Within the records below, find each line that holds the string "meditrax", then copy it.

Extracted records:
▬▬▬▬▬▬
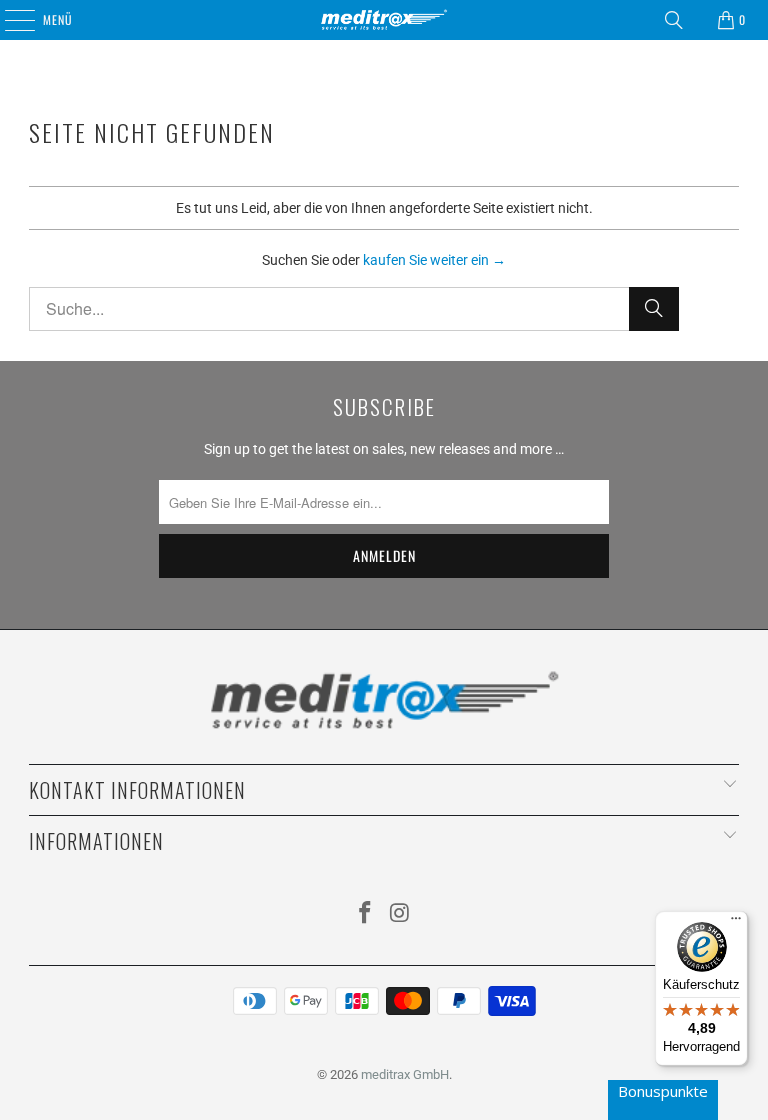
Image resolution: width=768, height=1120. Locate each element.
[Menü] (736, 923)
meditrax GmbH (405, 1074)
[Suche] (654, 309)
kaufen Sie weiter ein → (434, 260)
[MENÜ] (9, 20)
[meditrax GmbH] (384, 20)
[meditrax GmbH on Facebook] (366, 914)
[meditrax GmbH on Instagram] (401, 914)
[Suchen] (674, 20)
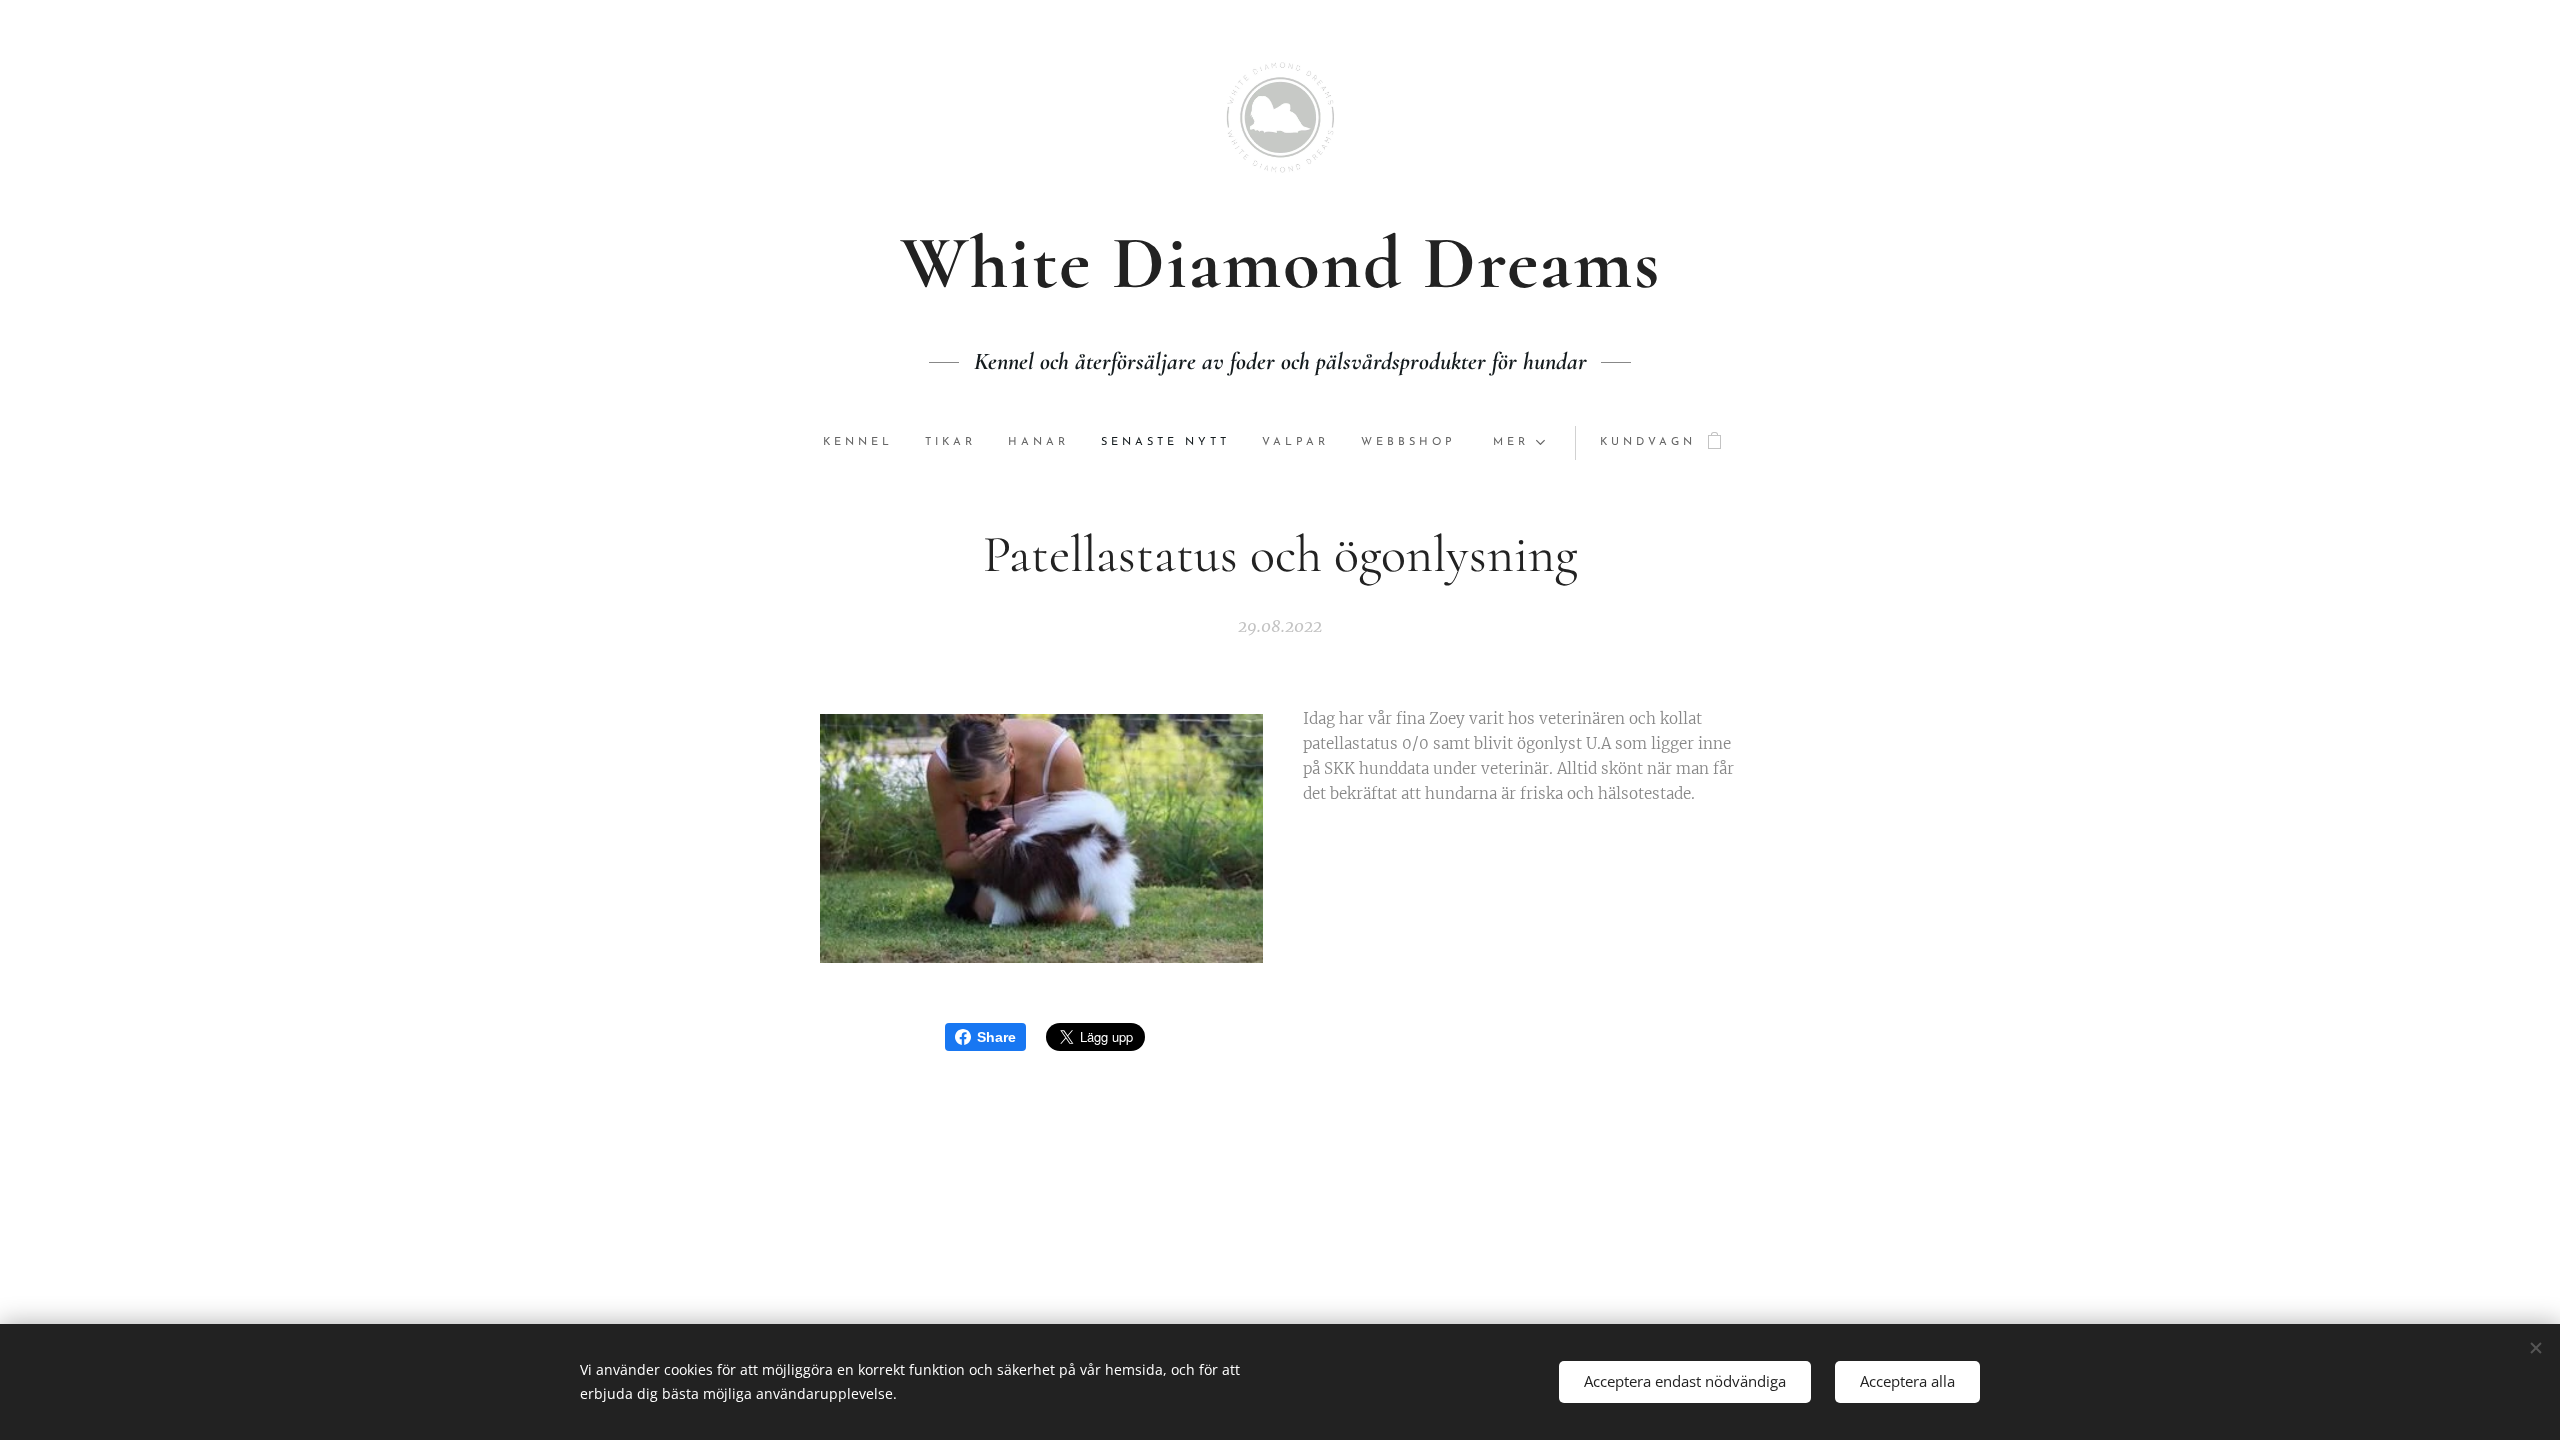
▬▬▬▬▬▬
*ANSWER SECTION:*
meditrax GmbH (405, 1074)
[meditrax GmbH] (384, 20)
[meditrax GmbH on Facebook] (366, 914)
[meditrax GmbH on Instagram] (401, 914)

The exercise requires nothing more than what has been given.